Sunday, April 01, 2012

Change

Esquire calls the policies of deficit spending and wealth redistribution a "War Against Youth."

Youth should be the only issue of the 2012 election, because all the subsidiary issues — inequality, the rising class system in America, the specter of decline, mass unemployment, the growing debt — are all fundamentally about the war against young Americans. But the choice young Americans face is between a party that claims to represent their interests but fails to and a party that explicitly opposes their interests and actively works to disenfranchise them...


...By bus and train and car pool, they will follow the gerontocracy to Tampa and Charlotte, the cities with the utter misfortune of hosting the presidential nominating conventions. Then we'll see if the people inside the convention centers can find the youth anything better to do.

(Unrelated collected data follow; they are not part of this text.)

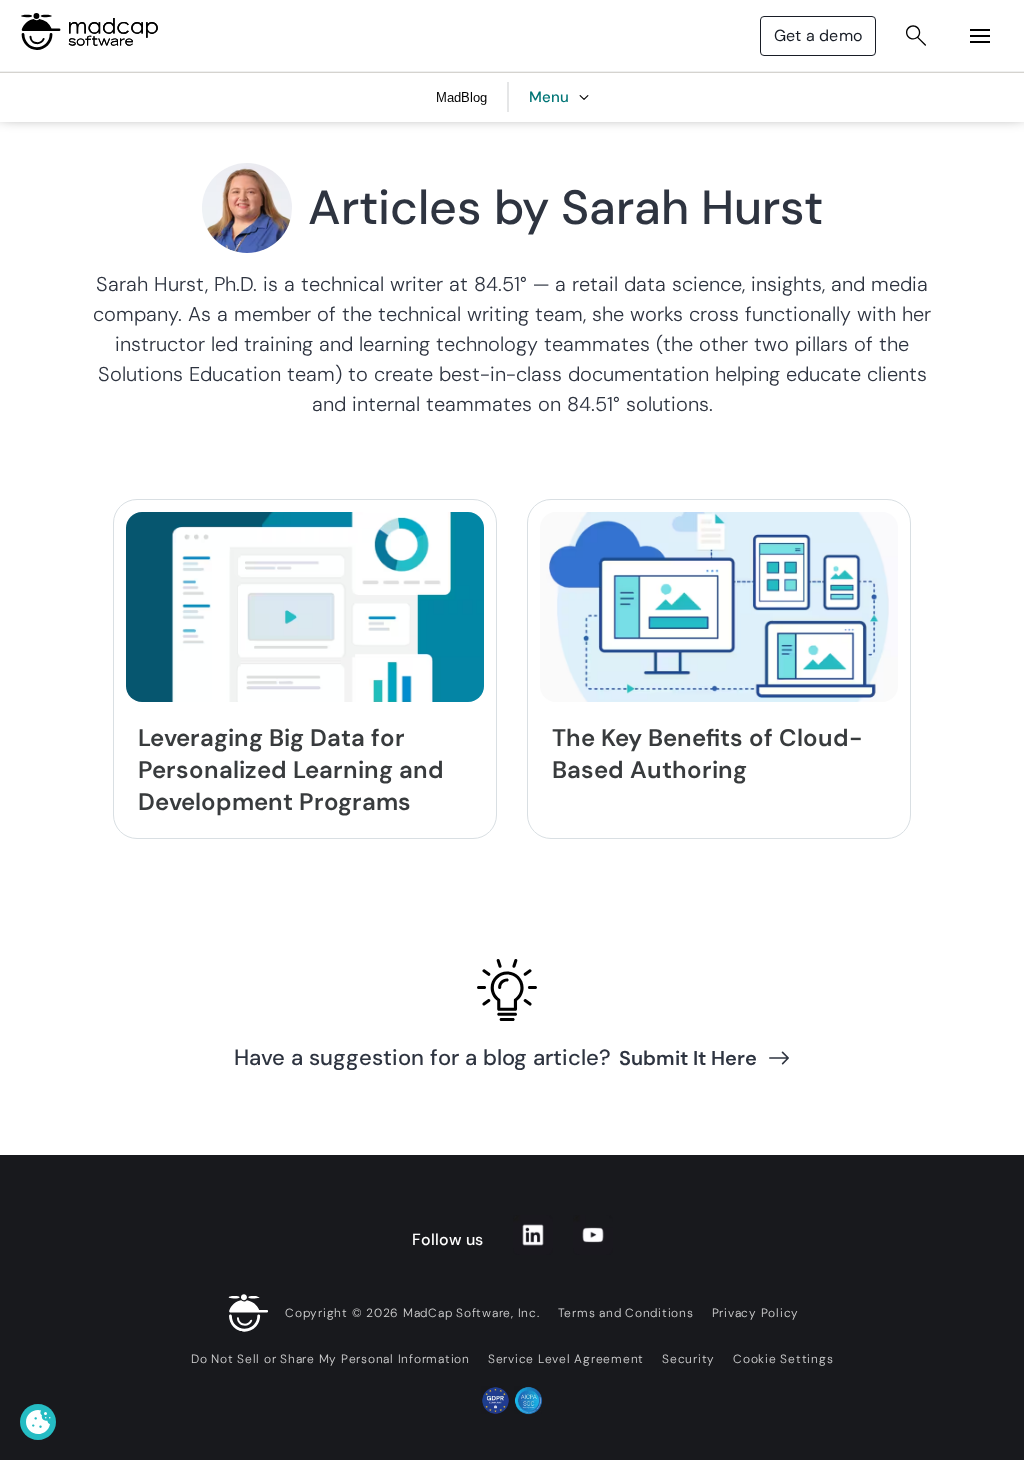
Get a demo (818, 35)
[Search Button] (916, 36)
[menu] (980, 36)
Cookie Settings (783, 1359)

We'll see then how the flowers of rage, planted and nurtured so carelessly for three decades, have sprung up and who will harvest them.

Which is why it is our job to teach America's young that the only antidote to the suicidal policies of Statism is Constitutional Conservatism.

It is our responsibility to return America to a lawful, civil society that recognizes the sovereignty of the individual and forces government to live within its means, like each of us must do in our own lives.


Hat tip: American Digest.

4 comments:

  1. Anonymous9:35 PM

    Many are "funemployed," awaiting Obama's second term so they can be permanently and gainfully unemployed in the new Utopia.

    ReplyDelete
  2. Anonymous9:59 PM

    "a party that explicitly opposes their interests and actively works to disenfranchise them..."

    What a crock of sh*t!!!!!

    ReplyDelete
  3. OBAMACARE SCREWS OUR YOUTH BIGTIME, TOO.

    ReplyDelete
  4. "It is our responsibility to return America to a lawful, civil society that recognizes the sovereignty of the individual and forces government to live within its means..."

    True. But that ain't what Esquire is talking about here. At all. Pretty much the opposite, in fact.